However as they don't have the same extent OR resolution, we want to use a vrt to re-map it
 https://rasterio.readthedocs.io/en/latest/topics/virtual-warping.html

Instead of nearest-neighbour we will use a bilinear interpolation of the coarse data to avoid a blocky / tiling effect in the upscaled data along the coarse cell boundaries. 

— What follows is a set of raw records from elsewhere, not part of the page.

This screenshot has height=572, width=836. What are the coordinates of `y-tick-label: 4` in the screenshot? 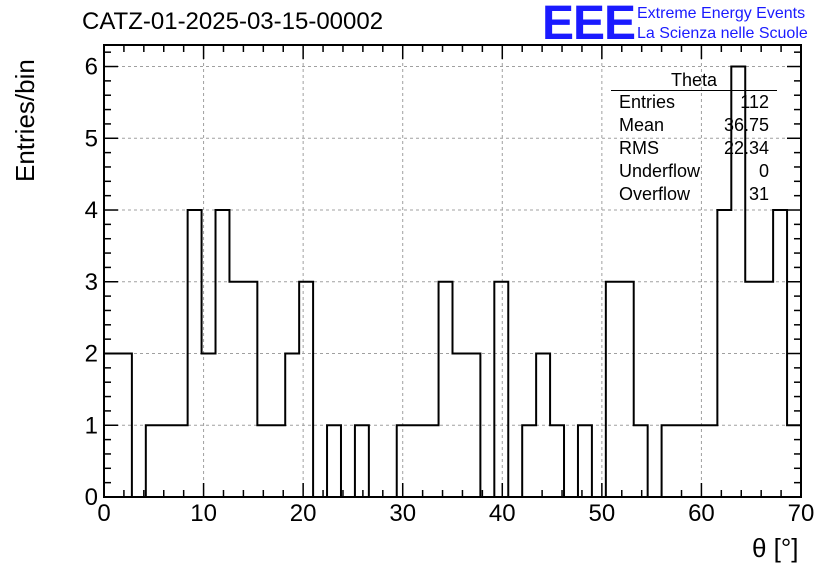 It's located at (92, 210).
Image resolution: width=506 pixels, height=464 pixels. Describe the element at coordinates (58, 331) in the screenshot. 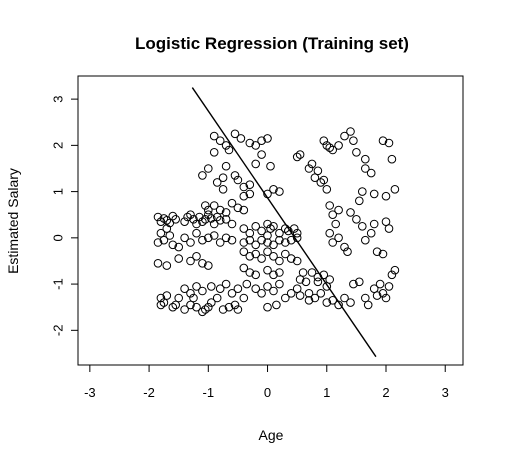

I see `y-tick-label: -2` at that location.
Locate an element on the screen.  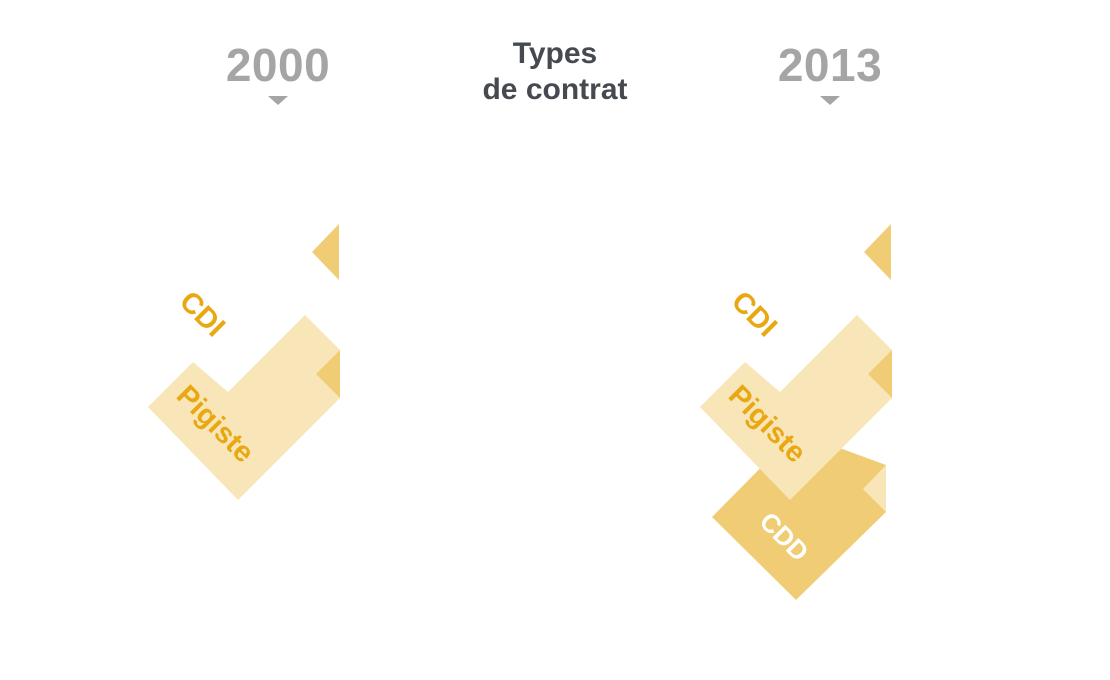
pigiste-2013-fold is located at coordinates (880, 374).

The following code will for each year:
 - read the annual high-resolution ACAG raster
 - read the (previously-created) annual average MERRA-2 raster, upsampling it on read using bilinear interpolation to the extent and shape matching the ACAG raster (arrays will be of same dimensions)
 - calculate the correction factor for this year
 - For each month in the year:
   - Read the month's MERRA-2 raster, upsampling it in the same way as above
   - Multiply it to get in same units as the ACAG-2 and merra annuals
   - Multiply it by the year's correction factor raster
   - Mask where either the ACAG or MERRA rasters were masked
   
We use numexpr for efficient multithreaded evaluation of the array calculations, and use multithreaded compression for efficient creation of the output geotiffs.


In [None]:
for year in years:
    acag_raster_fn = glob.glob(os.path.join(HIRES_ANNUAL_FOLDER, 
                                            f'ACAG_PM25*{year}.tif'))[0]
    with rio.open(acag_raster_fn) as acag_src:
        profile = acag_src.profile
        profile.update(dtype=rio.float64)
        profile.update(num_threads=8)
        left, bottom, right, top = acag_src.bounds
        acag_height, acag_width = acag_src.shape
        acag_xres = (right-left) / acag_width
        acag_yres = (top-bottom) / acag_height
        acag_transform = affine.Affine(acag_xres, 0.0, left, 0.0, -acag_yres, top)
        acag_crs = acag_src.crs
        vrt_options = {
            'resampling': Resampling.bilinear,
            'crs': acag_crs,
            'transform': acag_transform,
            'height': acag_height,
            'width': acag_width,
            'num_threads': 8
        }
        acag_data = acag_src.read(1, masked=True)
    merra_annual_fn = (os.path.join(LOWRES_ANNUAL_AVG_FOLDER, 
                                    f'MERRA2_Pm2p5_AnnualAverage.{year}.tif'))     
    #merra_annual_fn = merra_annuals[year]
    with rio.open(merra_annual_fn) as merra_src:
        with WarpedVRT(merra_src, **vrt_options) as vrt:
            merra_annual_data = vrt.read(1, masked=True)
    assert(acag_data.shape == merra_annual_data.shape)
    corrector = ne.evaluate("acag_data / merra_annual_data")
    mask = np.logical_or(acag_data.mask, merra_annual_data.mask)
    del(acag_data) # likely to be on the limits for a 16GB RAM machine so get rid asap
    del(merra_annual_data)
    monthlies = glob.glob(os.path.join(LOWRES_MONTHLY_FOLDER, f'MERRA2_Pm2p5.{year}.*'))
    for merra_monthly_fn in monthlies:
        _, t2, m, _ = merra_monthly_fn.split('.')
        outname = os.path.join(acag_downscaled_output, f'ACAG_MERRA_PM2p5_Downscale.{year}.{m}.tif')
        if os.path.exists(outname):
            continue
        with rio.open(merra_monthly_fn) as merra_src:
            with WarpedVRT(merra_src, **vrt_options) as vrt:
                merra_month_data = vrt.read(1, masked=True)
        
        downscaled_data = ne.evaluate("merra_month_data * 1e9 * corrector")
        downscaled_data[np.logical_or(mask, merra_month_data.mask)] = profile['nodata'] 
        del(merra_month_data)
        with rio.open(outname, 'w', **profile) as dst:
            dst.write(downscaled_data, 1)